We are glad to announce that the preprint, which is already available on ArXiV, is now accepted in PlOS Computational Biology. For full reference of this publication visit the publication page publication page
To get an overview and a summary, please take a look at the poster that was presented at the Annual Meeting of the International Physics of Living Systems (iPoLS) Network, in May 2022.
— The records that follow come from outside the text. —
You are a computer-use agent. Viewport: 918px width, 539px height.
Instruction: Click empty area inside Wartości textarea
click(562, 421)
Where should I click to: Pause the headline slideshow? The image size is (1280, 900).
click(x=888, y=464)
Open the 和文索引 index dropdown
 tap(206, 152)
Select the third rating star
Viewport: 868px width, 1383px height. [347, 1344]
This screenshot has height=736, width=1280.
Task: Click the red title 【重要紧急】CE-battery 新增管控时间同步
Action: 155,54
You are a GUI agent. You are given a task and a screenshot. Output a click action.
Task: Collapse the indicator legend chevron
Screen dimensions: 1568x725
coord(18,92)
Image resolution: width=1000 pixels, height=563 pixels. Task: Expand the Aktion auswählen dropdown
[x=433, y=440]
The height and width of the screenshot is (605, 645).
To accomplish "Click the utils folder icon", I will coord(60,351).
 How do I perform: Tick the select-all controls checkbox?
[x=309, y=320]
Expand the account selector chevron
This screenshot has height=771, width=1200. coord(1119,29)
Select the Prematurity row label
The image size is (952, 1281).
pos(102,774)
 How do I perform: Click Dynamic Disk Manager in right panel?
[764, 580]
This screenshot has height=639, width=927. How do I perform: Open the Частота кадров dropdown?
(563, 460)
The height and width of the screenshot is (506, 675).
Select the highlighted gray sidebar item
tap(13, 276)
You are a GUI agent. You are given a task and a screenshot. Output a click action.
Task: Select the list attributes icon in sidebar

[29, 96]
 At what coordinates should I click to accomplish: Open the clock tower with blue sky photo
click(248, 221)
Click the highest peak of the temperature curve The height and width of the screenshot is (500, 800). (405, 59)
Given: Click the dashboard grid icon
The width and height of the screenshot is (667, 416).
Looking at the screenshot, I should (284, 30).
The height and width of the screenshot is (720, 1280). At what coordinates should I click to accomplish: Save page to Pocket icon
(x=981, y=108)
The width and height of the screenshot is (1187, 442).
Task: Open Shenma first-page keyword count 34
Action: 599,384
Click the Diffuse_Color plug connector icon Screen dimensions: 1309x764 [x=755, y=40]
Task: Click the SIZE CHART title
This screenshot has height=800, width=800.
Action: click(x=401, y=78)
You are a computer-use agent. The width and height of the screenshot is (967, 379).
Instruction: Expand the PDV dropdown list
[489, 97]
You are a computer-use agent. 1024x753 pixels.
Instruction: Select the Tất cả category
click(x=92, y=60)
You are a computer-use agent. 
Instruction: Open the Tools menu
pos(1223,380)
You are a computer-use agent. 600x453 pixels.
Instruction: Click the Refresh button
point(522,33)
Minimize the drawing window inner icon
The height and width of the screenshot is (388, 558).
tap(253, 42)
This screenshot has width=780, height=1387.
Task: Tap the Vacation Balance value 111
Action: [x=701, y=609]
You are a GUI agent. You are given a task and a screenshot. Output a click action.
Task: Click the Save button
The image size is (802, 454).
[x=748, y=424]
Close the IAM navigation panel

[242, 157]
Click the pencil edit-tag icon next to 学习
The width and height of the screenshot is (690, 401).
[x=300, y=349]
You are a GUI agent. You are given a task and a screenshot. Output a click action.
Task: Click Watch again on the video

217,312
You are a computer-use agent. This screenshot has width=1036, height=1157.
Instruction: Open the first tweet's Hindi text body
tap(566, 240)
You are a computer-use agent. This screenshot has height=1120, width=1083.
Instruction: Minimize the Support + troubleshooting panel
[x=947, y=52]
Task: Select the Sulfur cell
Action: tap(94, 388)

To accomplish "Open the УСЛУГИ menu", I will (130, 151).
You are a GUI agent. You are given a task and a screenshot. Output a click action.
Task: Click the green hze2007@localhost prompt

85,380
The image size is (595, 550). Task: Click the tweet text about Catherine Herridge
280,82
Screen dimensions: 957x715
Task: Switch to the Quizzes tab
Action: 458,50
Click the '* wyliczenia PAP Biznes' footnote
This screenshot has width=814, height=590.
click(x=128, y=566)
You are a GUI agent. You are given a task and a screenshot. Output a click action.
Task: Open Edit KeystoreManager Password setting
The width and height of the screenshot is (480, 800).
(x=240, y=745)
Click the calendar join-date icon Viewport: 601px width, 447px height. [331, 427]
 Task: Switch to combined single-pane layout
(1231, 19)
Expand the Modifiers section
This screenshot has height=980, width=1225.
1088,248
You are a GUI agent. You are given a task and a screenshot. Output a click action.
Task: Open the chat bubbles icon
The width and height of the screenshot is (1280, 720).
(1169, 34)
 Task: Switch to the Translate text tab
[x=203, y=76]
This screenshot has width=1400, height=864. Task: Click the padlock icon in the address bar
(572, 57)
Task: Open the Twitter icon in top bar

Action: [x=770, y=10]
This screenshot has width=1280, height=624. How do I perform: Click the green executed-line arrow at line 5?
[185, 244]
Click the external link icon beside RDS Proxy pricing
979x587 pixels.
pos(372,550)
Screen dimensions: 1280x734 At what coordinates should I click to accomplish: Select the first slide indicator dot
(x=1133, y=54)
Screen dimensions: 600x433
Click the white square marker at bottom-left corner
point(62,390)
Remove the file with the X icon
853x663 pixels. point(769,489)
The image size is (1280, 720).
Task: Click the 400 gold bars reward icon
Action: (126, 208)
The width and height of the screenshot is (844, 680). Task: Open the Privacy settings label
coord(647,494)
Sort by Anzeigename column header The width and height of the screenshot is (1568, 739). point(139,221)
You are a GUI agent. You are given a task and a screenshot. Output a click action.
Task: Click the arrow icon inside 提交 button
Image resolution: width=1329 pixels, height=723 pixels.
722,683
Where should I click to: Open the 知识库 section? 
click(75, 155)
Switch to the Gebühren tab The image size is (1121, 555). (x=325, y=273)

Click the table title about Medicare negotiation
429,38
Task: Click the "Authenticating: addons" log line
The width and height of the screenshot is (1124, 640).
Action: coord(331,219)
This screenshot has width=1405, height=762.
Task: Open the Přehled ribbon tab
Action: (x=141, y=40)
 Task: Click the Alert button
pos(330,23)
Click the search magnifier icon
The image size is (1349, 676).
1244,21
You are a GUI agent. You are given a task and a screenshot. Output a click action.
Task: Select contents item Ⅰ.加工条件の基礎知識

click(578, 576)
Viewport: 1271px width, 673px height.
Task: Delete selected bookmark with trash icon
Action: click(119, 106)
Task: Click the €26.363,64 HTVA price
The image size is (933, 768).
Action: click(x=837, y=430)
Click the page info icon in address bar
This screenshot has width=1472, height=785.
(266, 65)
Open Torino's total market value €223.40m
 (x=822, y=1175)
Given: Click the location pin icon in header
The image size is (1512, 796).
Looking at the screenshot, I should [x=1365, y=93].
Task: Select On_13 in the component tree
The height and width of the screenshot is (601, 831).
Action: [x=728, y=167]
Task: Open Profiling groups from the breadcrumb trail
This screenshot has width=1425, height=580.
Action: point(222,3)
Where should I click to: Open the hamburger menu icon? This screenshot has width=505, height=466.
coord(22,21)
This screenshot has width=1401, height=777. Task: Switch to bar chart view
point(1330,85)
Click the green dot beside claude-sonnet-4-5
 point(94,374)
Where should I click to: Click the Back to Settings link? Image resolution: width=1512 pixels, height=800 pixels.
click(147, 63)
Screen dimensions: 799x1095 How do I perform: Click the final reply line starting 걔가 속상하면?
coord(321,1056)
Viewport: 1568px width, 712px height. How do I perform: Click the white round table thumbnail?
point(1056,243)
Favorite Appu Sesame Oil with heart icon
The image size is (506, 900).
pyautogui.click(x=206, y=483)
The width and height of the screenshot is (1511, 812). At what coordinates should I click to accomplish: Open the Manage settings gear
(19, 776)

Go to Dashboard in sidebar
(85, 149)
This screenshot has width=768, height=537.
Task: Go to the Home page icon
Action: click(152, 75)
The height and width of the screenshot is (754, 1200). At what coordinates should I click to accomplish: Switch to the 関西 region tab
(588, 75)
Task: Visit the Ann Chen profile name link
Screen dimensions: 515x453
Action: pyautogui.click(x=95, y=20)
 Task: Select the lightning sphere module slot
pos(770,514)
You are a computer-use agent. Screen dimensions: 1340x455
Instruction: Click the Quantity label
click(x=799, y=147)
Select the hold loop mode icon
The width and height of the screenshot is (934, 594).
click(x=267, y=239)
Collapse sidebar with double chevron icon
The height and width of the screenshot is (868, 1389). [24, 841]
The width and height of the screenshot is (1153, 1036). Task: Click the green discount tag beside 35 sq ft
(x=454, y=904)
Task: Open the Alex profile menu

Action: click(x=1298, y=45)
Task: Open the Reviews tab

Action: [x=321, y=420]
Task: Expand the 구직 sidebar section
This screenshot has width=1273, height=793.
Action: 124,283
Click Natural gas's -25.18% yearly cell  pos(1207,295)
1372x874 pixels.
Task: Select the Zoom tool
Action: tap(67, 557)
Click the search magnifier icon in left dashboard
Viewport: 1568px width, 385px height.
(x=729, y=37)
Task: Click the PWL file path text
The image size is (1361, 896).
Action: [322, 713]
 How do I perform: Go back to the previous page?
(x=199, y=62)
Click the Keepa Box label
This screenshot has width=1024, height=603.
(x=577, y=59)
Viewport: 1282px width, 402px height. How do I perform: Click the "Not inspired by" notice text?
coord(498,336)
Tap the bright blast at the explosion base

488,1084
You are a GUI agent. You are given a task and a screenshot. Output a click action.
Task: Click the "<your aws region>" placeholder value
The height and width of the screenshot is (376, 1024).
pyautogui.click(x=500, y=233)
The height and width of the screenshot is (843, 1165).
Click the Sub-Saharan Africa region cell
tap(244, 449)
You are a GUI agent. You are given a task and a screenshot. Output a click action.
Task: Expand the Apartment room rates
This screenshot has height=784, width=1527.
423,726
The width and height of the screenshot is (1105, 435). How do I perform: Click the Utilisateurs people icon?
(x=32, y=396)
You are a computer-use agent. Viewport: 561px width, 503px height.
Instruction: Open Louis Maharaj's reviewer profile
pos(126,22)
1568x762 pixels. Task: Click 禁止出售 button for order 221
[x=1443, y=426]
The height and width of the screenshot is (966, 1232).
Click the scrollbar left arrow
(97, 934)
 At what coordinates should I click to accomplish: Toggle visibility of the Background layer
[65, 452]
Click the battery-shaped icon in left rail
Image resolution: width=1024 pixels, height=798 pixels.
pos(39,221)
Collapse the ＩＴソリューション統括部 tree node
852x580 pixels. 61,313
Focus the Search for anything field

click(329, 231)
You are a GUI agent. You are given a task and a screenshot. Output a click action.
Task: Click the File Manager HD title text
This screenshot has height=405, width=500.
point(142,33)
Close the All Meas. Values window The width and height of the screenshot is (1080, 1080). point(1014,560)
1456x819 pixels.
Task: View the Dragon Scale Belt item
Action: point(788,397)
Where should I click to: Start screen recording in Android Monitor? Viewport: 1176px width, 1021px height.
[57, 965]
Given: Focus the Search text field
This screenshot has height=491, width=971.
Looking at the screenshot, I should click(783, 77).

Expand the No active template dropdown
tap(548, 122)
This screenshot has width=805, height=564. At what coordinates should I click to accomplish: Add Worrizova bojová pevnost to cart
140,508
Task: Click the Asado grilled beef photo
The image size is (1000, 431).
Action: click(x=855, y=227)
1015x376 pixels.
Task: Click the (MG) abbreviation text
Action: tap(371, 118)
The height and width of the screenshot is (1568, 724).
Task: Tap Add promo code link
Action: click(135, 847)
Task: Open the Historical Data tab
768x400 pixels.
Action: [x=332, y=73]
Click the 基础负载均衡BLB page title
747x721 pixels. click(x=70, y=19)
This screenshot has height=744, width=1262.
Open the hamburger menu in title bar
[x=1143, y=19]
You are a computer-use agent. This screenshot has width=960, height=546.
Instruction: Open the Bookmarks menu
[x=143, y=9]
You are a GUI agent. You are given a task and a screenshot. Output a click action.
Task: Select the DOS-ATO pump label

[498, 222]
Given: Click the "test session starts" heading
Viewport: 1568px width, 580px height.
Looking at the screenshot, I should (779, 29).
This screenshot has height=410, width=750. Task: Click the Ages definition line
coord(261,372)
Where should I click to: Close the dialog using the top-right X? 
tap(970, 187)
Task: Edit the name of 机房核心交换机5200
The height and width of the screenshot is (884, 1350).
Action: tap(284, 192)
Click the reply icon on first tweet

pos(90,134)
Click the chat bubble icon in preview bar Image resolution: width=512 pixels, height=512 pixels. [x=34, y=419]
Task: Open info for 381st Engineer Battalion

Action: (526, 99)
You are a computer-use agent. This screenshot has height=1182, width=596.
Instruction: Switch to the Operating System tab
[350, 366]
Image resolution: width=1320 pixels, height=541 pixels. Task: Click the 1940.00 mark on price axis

In cells, ribosomes perform the translation of messenger RNA (mRNA) molecules into proteins. However, several ribosomal complexes can read and process simultaneously the same linear RNA molecule, but cannot overtake each other. The position of ribosomes on all mRNA can be “registered” by Ribosome sequencing (a.k.a. Ribo-seq) followed by intensive bioinformatic analyses. Our new ballistic model incorporates the fact distinct RNA are processed by different number of ribosomes and also the degradation of RNA molecules (i.e., the fact that each mRNA has a limited lifetime). It takes advantage of these to infer kinetic parameters.
Evaluation of the model performance require to exploit the Human polysome sequecing data produced at IGF and analyzed at by my team at the LIRMM.
Congrats and thanks to all collaborators.